Lines where the string "arrow" appears are to be copied from the entries below.
*** DATA FOR THIS EXERCISE ***
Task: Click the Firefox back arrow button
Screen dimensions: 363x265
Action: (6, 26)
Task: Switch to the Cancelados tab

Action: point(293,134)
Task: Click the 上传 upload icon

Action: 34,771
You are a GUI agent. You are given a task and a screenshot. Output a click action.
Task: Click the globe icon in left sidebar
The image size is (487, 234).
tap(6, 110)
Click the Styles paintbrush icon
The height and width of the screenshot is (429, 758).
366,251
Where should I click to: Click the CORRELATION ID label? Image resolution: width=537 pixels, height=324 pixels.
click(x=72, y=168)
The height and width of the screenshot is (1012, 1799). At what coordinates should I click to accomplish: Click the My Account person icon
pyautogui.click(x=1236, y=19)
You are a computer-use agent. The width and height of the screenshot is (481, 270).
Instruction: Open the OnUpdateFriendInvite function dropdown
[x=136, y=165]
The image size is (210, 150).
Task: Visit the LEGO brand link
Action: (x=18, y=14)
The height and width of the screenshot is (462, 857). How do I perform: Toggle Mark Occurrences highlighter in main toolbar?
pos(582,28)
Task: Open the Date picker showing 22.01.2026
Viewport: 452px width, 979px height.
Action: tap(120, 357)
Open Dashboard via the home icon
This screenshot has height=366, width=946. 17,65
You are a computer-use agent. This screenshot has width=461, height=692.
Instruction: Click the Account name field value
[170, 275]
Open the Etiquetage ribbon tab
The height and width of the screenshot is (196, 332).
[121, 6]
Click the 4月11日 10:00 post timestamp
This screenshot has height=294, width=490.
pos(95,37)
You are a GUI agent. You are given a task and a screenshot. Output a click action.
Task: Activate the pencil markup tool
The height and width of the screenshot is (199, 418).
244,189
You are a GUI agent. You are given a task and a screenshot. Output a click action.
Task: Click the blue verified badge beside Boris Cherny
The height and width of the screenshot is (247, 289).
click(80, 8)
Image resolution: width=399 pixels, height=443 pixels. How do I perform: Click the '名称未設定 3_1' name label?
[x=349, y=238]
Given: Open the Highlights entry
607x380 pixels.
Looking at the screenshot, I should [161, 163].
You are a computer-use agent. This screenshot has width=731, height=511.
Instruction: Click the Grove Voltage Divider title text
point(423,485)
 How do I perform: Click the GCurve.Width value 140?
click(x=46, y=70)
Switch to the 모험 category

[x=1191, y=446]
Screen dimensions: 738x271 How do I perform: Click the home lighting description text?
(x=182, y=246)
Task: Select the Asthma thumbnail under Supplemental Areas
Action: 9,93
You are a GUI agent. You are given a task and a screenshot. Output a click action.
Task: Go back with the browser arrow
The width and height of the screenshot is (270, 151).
*** End of DATA FOR THIS EXERCISE ***
■ **OUTPUT OF THE TASK**:
Task: Click the Firefox back arrow button
Task: Go back with the browser arrow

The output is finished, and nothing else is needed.